#### TASK INPUT

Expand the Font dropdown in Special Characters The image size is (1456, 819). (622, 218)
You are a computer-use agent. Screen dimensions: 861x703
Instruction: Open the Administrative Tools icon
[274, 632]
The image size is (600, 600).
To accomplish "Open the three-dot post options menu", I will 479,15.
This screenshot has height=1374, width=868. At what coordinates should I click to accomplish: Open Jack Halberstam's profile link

########

Reproduce every one of the lines above, requests included, and shift each number in the coordinate answers by -91. Leave everything else in the lines unchanged.

Expand the Font dropdown in Special Characters The image size is (1456, 819). (531, 127)
You are a computer-use agent. Screen dimensions: 861x703
Instruction: Open the Administrative Tools icon
[183, 541]
The image size is (600, 600).
To accomplish "Open the three-dot post options menu", I will 388,-76.
This screenshot has height=1374, width=868. At what coordinates should I click to accomplish: Open Jack Halberstam's profile link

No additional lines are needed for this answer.